Data extracted from a collection
>>
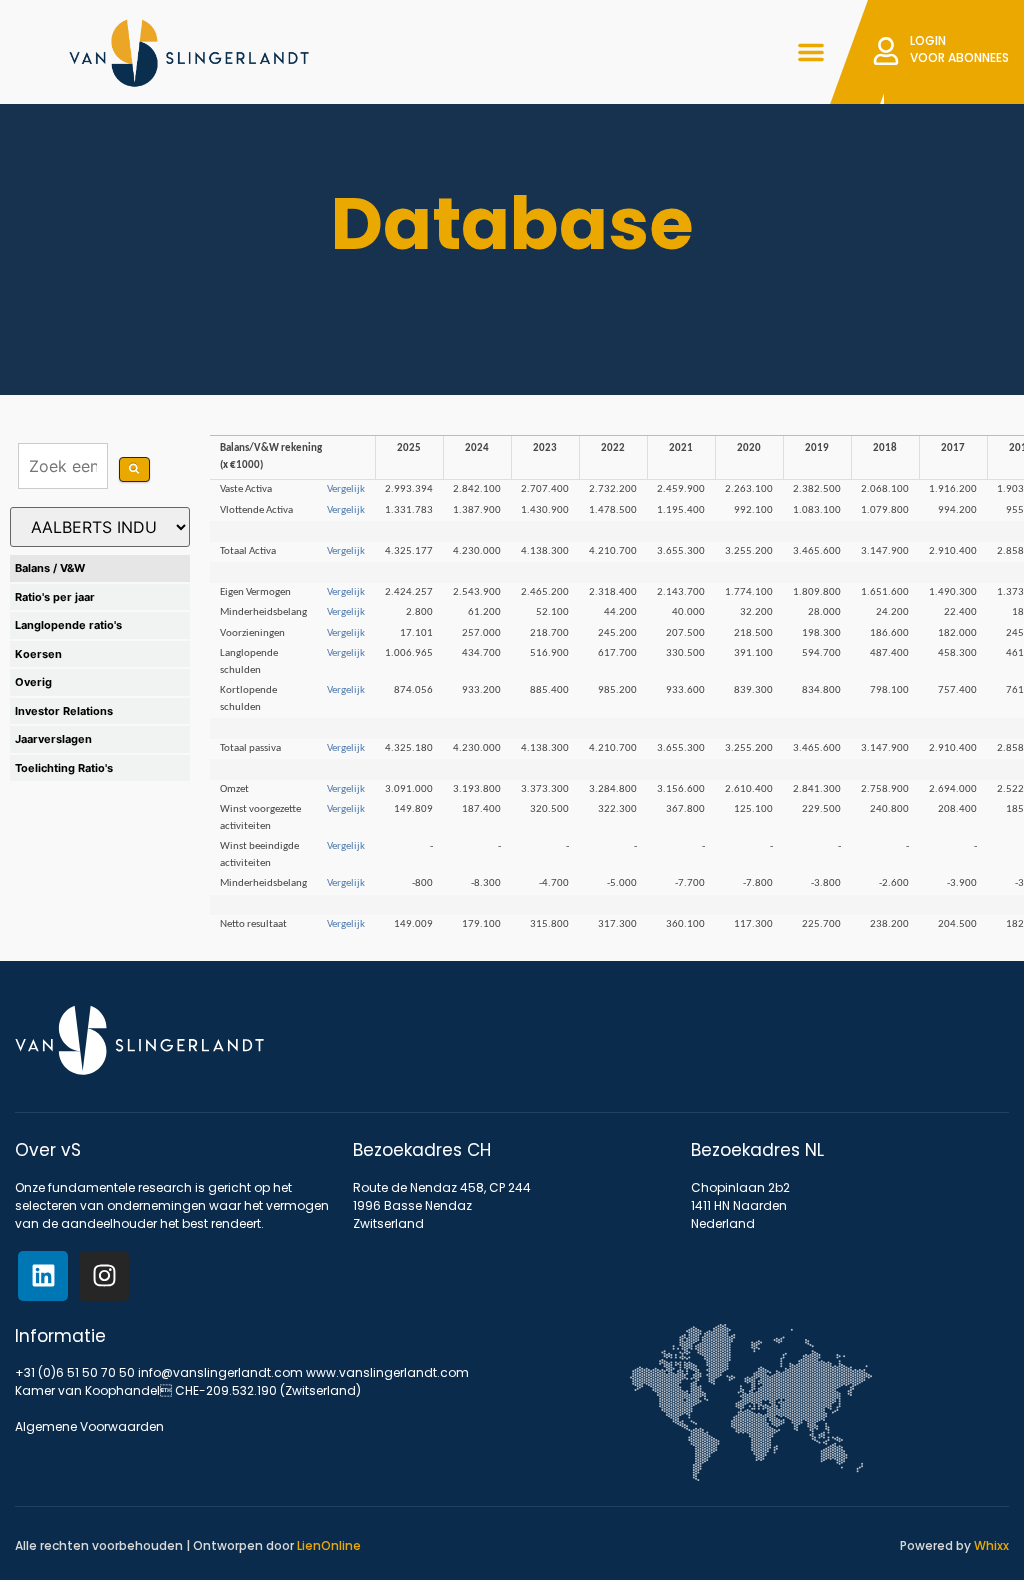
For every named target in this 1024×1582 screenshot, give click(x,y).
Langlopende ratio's (68, 625)
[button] (811, 52)
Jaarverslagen (53, 739)
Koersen (38, 654)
<<
Retype the data above verbatim, minus images.

For every named target in this 1024×1582 screenshot, give click(x,y).
Langlopende ratio's (68, 625)
[button] (811, 52)
Jaarverslagen (53, 739)
Koersen (38, 654)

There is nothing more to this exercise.